Plaintiff’s client obtained a judgment against defendant and others. Defendant, after obtaining a bond, appealed the judgment. On appeal, the Appellate Division affirmed the judgment (Landmark Assoc. v Fieland, 73 AD2d 1063). Defendant forwarded a check for the original amount of the judgment and in a cover letter directed plaintiff to hold the check in escrow pending defendant’s receipt of a satisfaction of judgment. The letter stated that plaintiff was not authorized to deposit, negotiate, or assign the check.

Plaintiff deposited the check in his firm’s escrow account, and in a reply letter advised defendant that an additional sum was still owed to cover interest due on the judgment and the costs and disbursements awarded on the appeal. The bonding company ultimately paid the additional sums due to extinguish the debt, and satisfactions of judgment were promptly issued. When defendant learned that plaintiff had deposited the check in his firm’s escrow account, he sent letters to the District Attorneys of Nassau and Queens Counties in which he stated, in part, “In the opinion of the undersigned, Mr. Grossman is clearly guilty of misappropriation of funds”. In this ensuing libel action, plaintiff obtained a jury verdict in his favor in the principal sum of $10,000. We now affirm. Plaintiff was fully within his rights in refusing to issue a satisfaction of judgment until the additional sums demanded were paid (see CPLR 5003, 5020). Defendant’s letter requesting plaintiff to hold the check in escrow was in no way binding upon plaintiff, because the requisite elements of an escrow agreement were lacking (Farago v Burke, 262 NY 229; 20 NY Jur, Escrow [rev ed], §§ 3, 4, 6). Plaintiff never agreed to hold any sum put in his possession in escrow, and he had the right to seek to enforce the judgment against the property put in his possession by defendant (CPLR 5201, subd [b]; see, also, Koroleski v Badler, 32 AD2d 810).

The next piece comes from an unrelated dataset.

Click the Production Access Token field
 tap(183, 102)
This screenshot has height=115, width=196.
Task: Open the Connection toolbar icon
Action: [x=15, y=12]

Although defendant’s statements were qualifiedly privileged, because they were made to District Attorneys (Toker v Pollak, 44 NY2d 211; Pecue v West, 233 NY 316), a review of the record indicates that plaintiff overcame this privilege by proving that the statements were false, that defendant had knowledge of their falsity, and that defendant was motivated by ill will towards plaintiff (Rezey v Golub Corp., 52 NY2d 713; Baldwin v Shell Oil Co., 71 AD2d 907; Silbowitz v Lepper, 32 AD2d 520). Not only is defendant’s claim of an attempt to settle the initial action when he forwarded an inadequate amount incredible, but *661even if credible, it in no way justified the ensuing letters to the authorities charged with prosecuting criminal larceny complaints in Nassau and Queens Counties.

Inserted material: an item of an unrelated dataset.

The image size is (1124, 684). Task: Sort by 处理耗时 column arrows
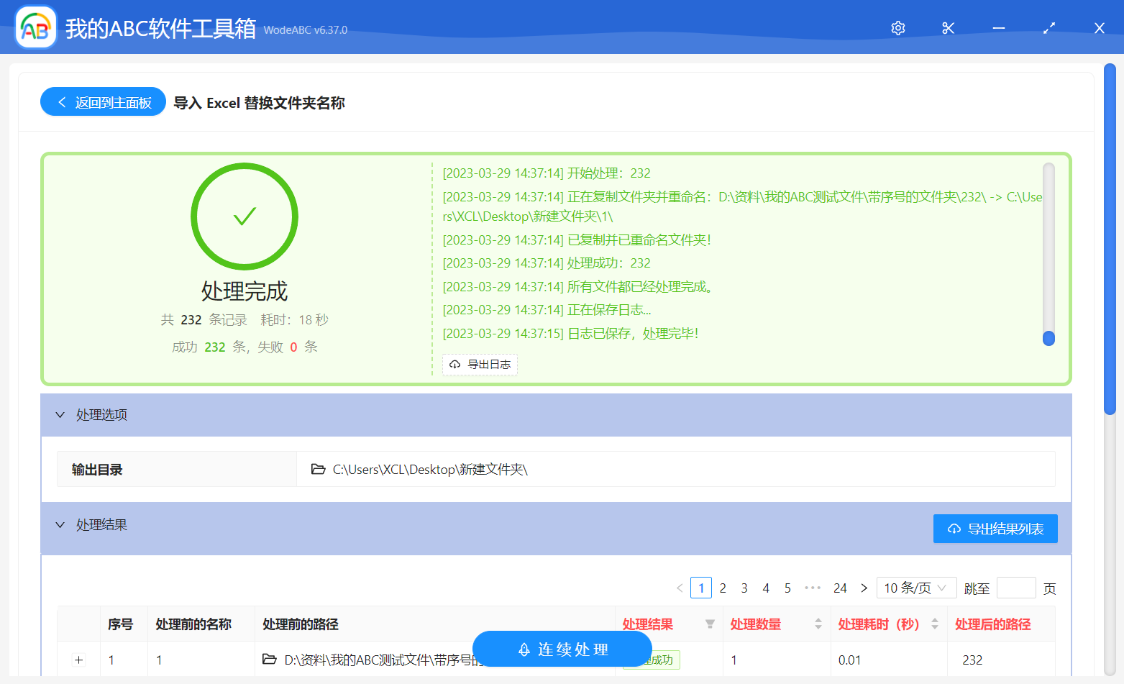point(934,624)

Defendant claims that his statements were nonactionable since they were statements of his opinion. Defendant, however, was clearly accusing plaintiff of illegal actions. “Accusations of criminal activity, even in the form of opinion, are not constitutionally protected” (Rinaldi v Holt, Rinehart & Winston, 42 NY2d 369, 382; see, also, Russo v Padovano, 84 AD2d 925). Thus, proof of actual malice on the part of defendant allowed his statements to be considered defamatory even though they were couched in the form of an opinion (Rinaldi v Holt, Rinehart & Winston, supra). Furthermore, since actual malice was established in the case at bar, the jury was properly permitted to presume damage to plaintiff’s reputation, to award compensatory damages concomitant with the injury to his reputation, and to award punitive damages (cf. Gertz v Robert Welch, Inc., 418 US 323; France v St. Clare’s Hosp. & Health Center, 82 AD2d 1; Salomone v MacMillan Pub. Co., 77 AD2d 501).

No reversible error was committed when the court refused to answer two jury questions with regard to whether plaintiff was entitled to deposit the check into his firm’s escrow account because any answer, if correctly given, would necessarily have been contrary to defendant’s trial position. Accordingly, defendant suffered no prejudice (People v La Marca, 3 NY2d 452; see, also, People v Mezzacapo, 105 AD2d 808). With regard to the other matters as to which the jury requested further instruction, no objection was made to the court’s response, and therefore no issue has been preserved for appellate review (CPLR 5501).

We have considered defendant’s other contentions and find them to be without merit. Thompson, J. P., O’Connor, Niehoff and Rubin, JJ., concur.